I fall firmly in the camp of those who enjoyed, appreciated, and very much liked AFFC.
I saw the first three books as a single movement, so to speak, and AFFC as the transition book, setting up the final movement of the complete story. I like About Yea High's description: AFFC as a purposeful "intake of breath" -- perhaps like the calm before the coming of the next storm. I mean, after the events of ASOS, we all needed to breathe a little to be ready for more punishment and heartache and wonder.
I loved how AFFC gave us different POV characters and took us to different parts and cultures of the Seven Kingdoms. I think its role in the series as a whole will only be fully understood once the series is completed.
In fact, AFFC left me thinking that ADWD will be one stunner of a novel. So, like About Yea High, again, I'm eager for ADWD ... and I'm willing to wait for it.
Oh, and fine review/recap, Adam. :-)
Great review as always. And as always a great choice of what to review.

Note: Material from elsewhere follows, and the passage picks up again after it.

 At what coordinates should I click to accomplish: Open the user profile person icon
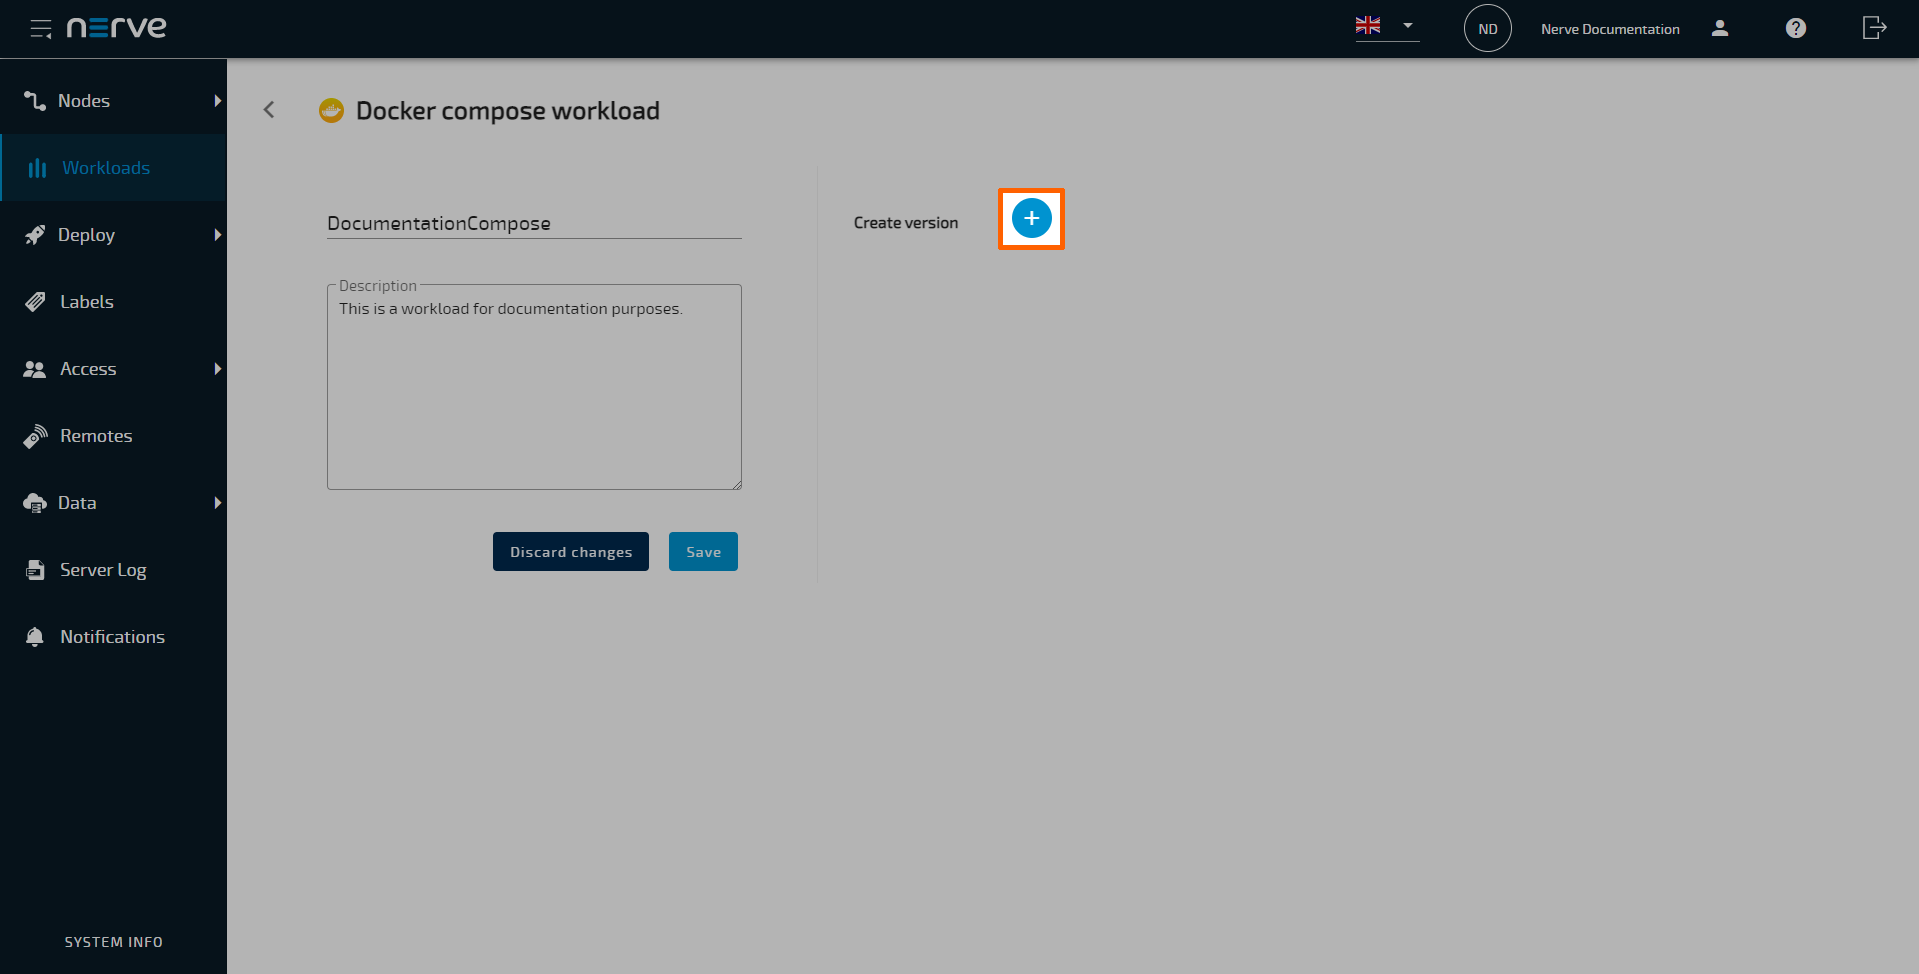pos(1720,29)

Most definitely one of those books that is infuriating for not being 10000 pages long covering every story and mystery. I came rather late to the series, and did not have to wait the long years that some did, but I can understand where some frustration came from.
However, although the content may not have been the earth shattering plot development a reader might have hoped for, I don't believe I could find fault in the author's choice. Every book seems to expand on the world building perfectly and while it may not solve some of the endless forum debate about some of the mysteries, it will only make those revelations ever more traumatic when they do finally come.

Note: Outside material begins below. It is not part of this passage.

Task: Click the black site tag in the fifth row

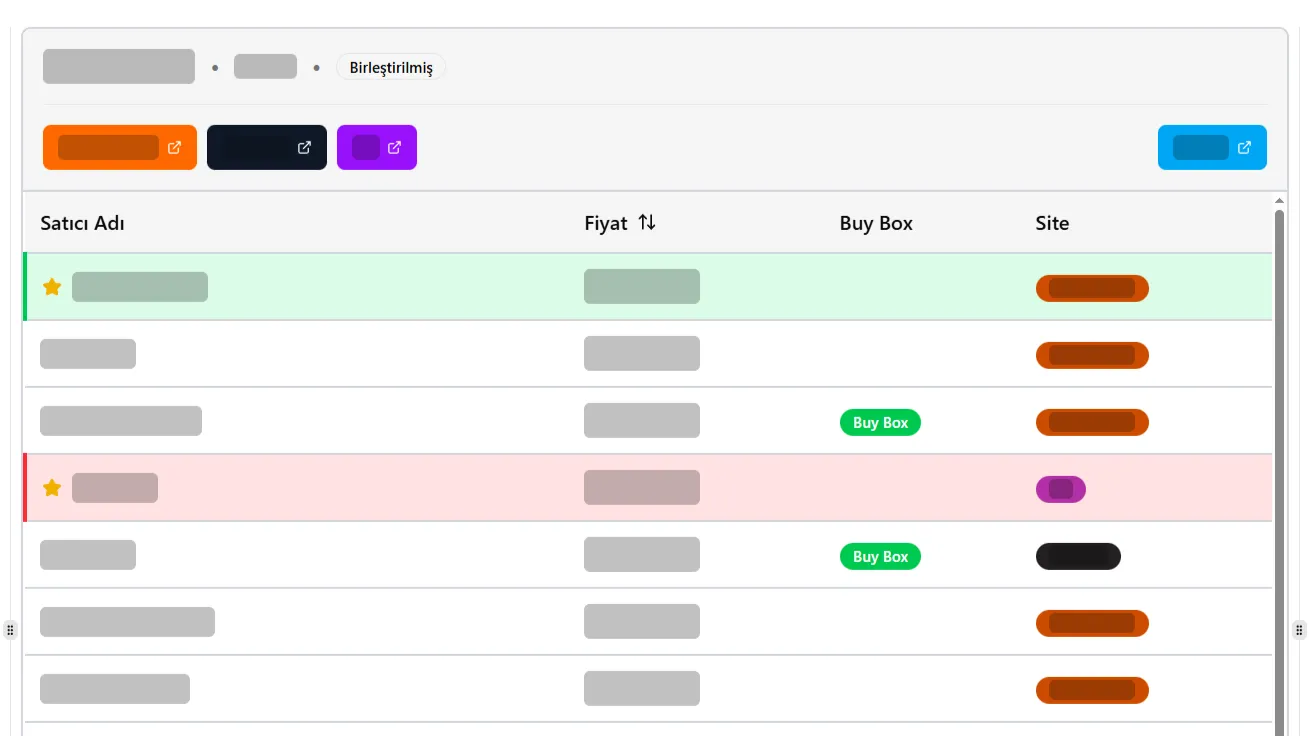Action: pyautogui.click(x=1078, y=557)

I have a feeling the wait is not yet over with the time line constraints on the next book. I fear it will have to be a similarly paced story if it runs parallel with AFFC but no doubt it will have as many shocks and questions as we have come to expect.
That said, I truly hope that the next books come easier to GRRM. Five or so years to find out the conclusions to the AFFC characters is just too much! I literally have a good chance of dying before I find the answers and that scares me almost as much as dying itself!

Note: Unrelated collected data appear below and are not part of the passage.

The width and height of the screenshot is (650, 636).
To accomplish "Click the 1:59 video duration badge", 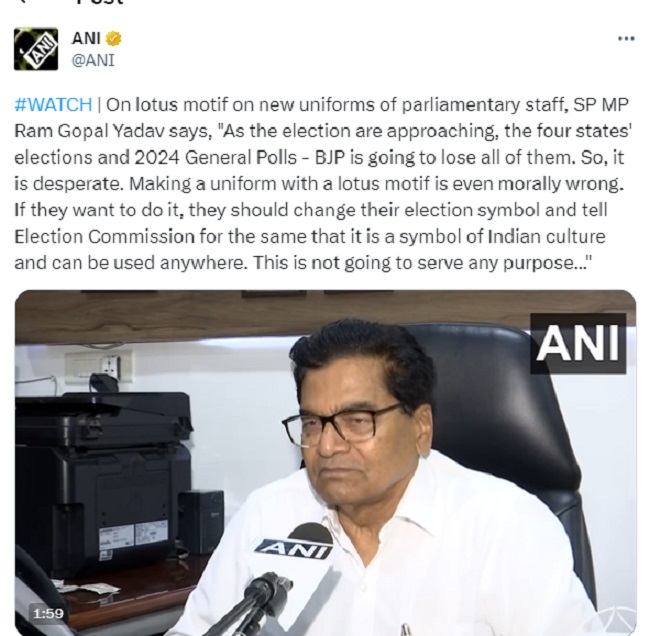I will pyautogui.click(x=48, y=613).
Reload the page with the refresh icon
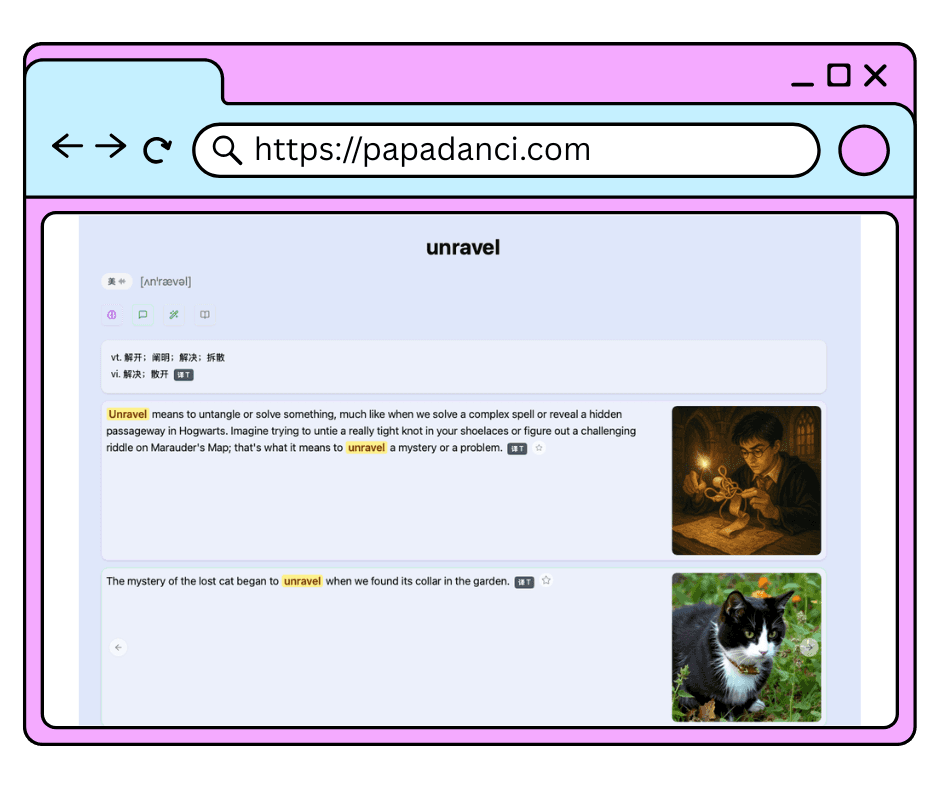 157,150
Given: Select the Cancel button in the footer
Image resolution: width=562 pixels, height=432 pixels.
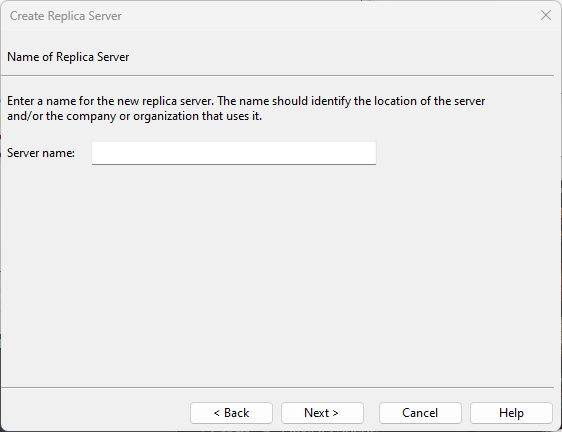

The question is, how will A DANCE WITH DRAGONS be entwined into FEAST`?
I really like the fact that they are actually two sides of the same coin, so to speak. Two halves of the same (middle pillar) book.
From what we know so far, the first part of ADWD (which may be three-quarters of the book, maybe less, maybe more) will run concurrently alongside events in AFFC. Then the rest of the book extends past AFFC's timeline by several months. It's in this section that two AFFC characters - Arya Stark and Asha Greyjoy - have additional chapters.
The problem with this, having ADWD finish at a point several months after AFFC, is that it makes reconciling the timelines in THE WINDS OF WINTER more difficult, as the book starts with the AFFC characters still in their predicaments from the end of that book, whilst the ADWD characters are several months further down the road. Hence the hope that GRRM has also found time to put in some 'catch-up' chapters with the other AFFC characters at the end of ADWD. If not, then the start of TWoW will be interesting, to say the least.
I might be a minority, but I for one sincerely hope that there WON'T be any "catch-up" chapters, since that would render the whole geographical/thematic splitting of the POVs totally pointless. GRRM might as well given us the half the story for all the characters. The whole point now is that we have two more or less equal books that depend on each other for coherence... Their characters are scattered and (now) totally isolated.
However, I am aware of the potential frustration that waiting for some cliffhangers from FEAST to resolve might bring. But remember, news does travel. So maybe, in DANCE we can initially 'hear' about their fates and then, in WINDS go ahead from there, while occasionally looking back at what really happened via flashback.
True, GRRM tried to do something similar with the five-year gap as well and eventually scrapped the idea, but a few months is much easier then 5 years, methinks...
And remember he has toyed with chronology before, with STORM starting before the end of CLASH.
I believe that parts of Feast also preceded the end of Swords. Dorne and the Iron Islands specifically
AYH: I'm very surprised that anyone thought AFFC was better written than the earlier books. I think that the prose is often far worse than before - although there are exceptions, as with the Cat sections.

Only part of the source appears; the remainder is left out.